* [WORK INSTRUCTIONS]: Please reproduce, word for word, the stretch of the piano-move email from "Mike and Jane" through "hard to believe.".

* [PASSAGE PROVIDED]:
BEGIN

One-man piano move?

Mike and Jane Spalding mjbkspal@execpc.com
Wed, 10 Jul 2002 15:46:11 -0500


Mark,

I attended a reading by Mr. Carhart earlier this year, at our local independent bookstore.  He read several passages, including the one about the piano mover.  In response to the inevitable questions, he swore to the truth and accuracy of his description of the move.  Still seems hard to believe.  

When I was still a kid living with my parents, they sold an old refrigerator that was in our basement.  Question: how many college students does it take to move a refrigerator out of a basement?  Answer: 4.   3 to tie it onto the big guy's back and watch him stagger towards the stairs.  We never found out if he was strong enough, because Dad wouldn't let him try.  He sent them away; they came back later with a mover's hand truck and took it out the conventional way.

END

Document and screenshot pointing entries
BEGIN

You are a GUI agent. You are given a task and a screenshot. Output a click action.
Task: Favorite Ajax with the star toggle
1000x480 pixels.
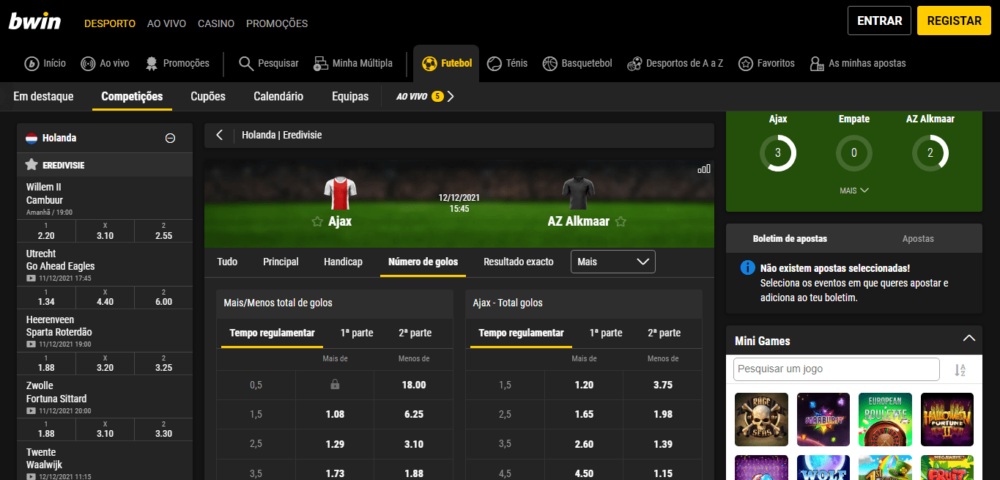pos(316,222)
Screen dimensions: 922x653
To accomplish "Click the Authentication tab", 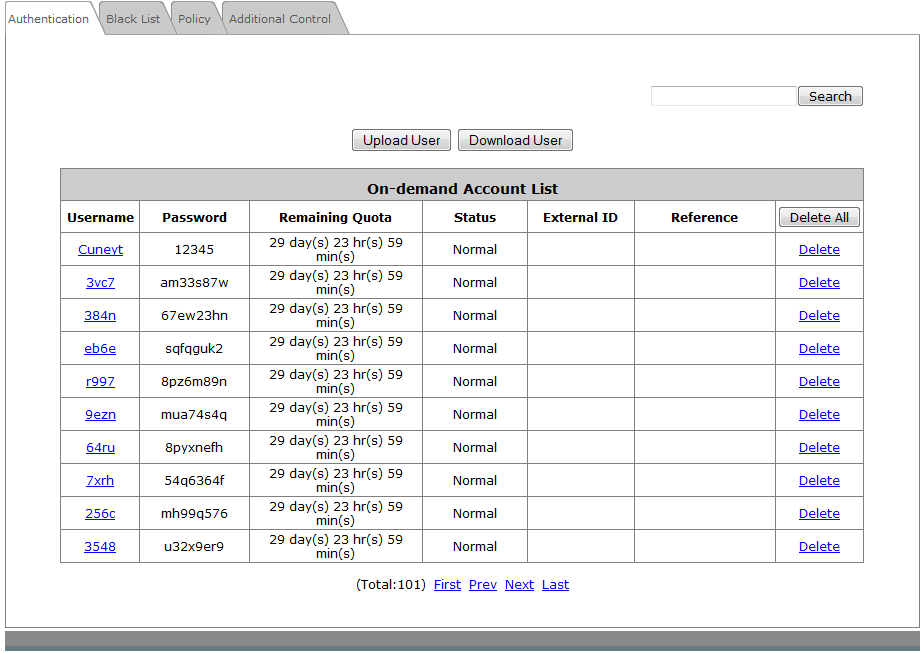I will tap(48, 19).
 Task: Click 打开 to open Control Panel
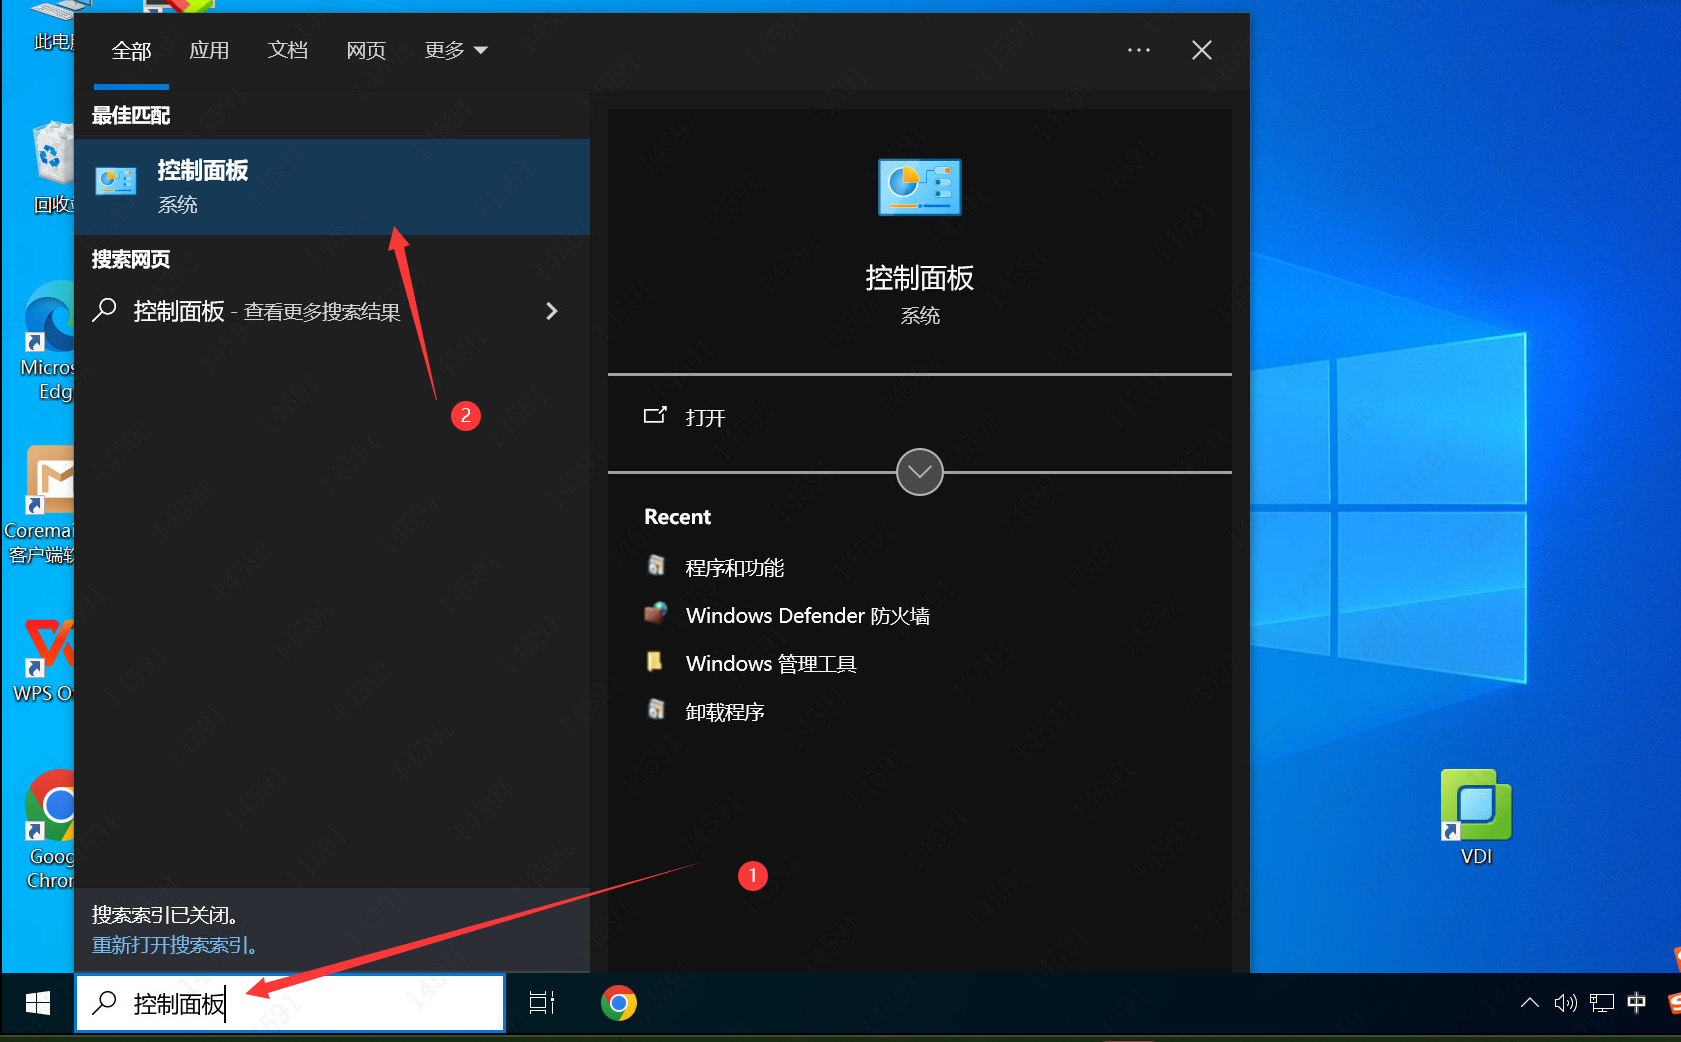click(705, 418)
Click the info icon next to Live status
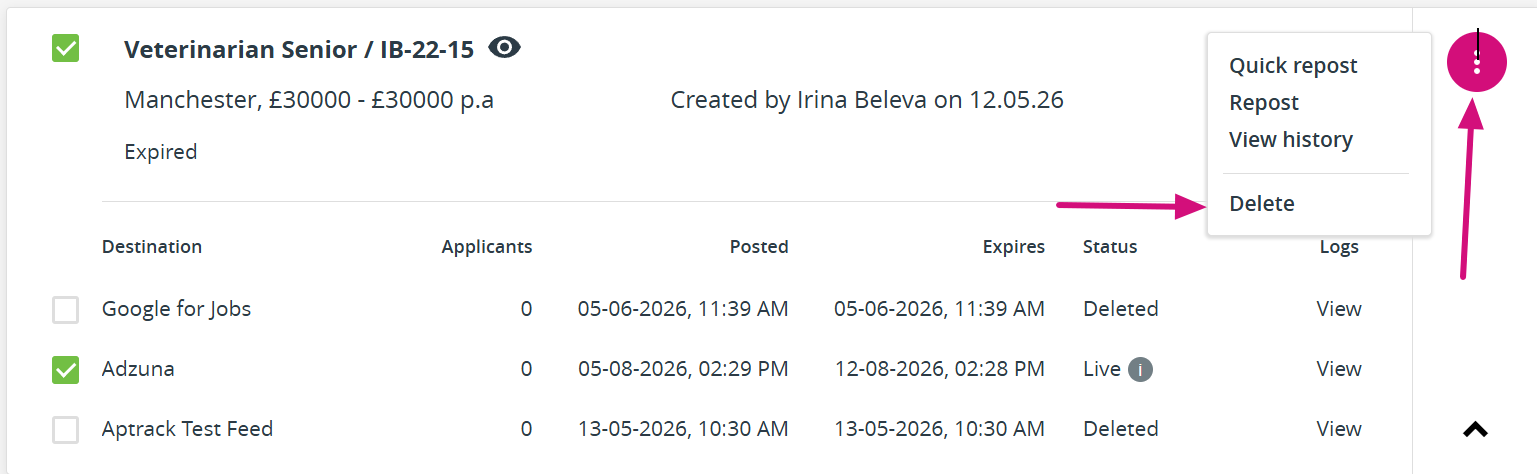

END

* [RESPONSE TO THIS TASK]:
Mike and Jane Spalding mjbkspal@execpc.com
Wed, 10 Jul 2002 15:46:11 -0500


Mark,

I attended a reading by Mr. Carhart earlier this year, at our local independent bookstore.  He read several passages, including the one about the piano mover.  In response to the inevitable questions, he swore to the truth and accuracy of his description of the move.  Still seems hard to believe.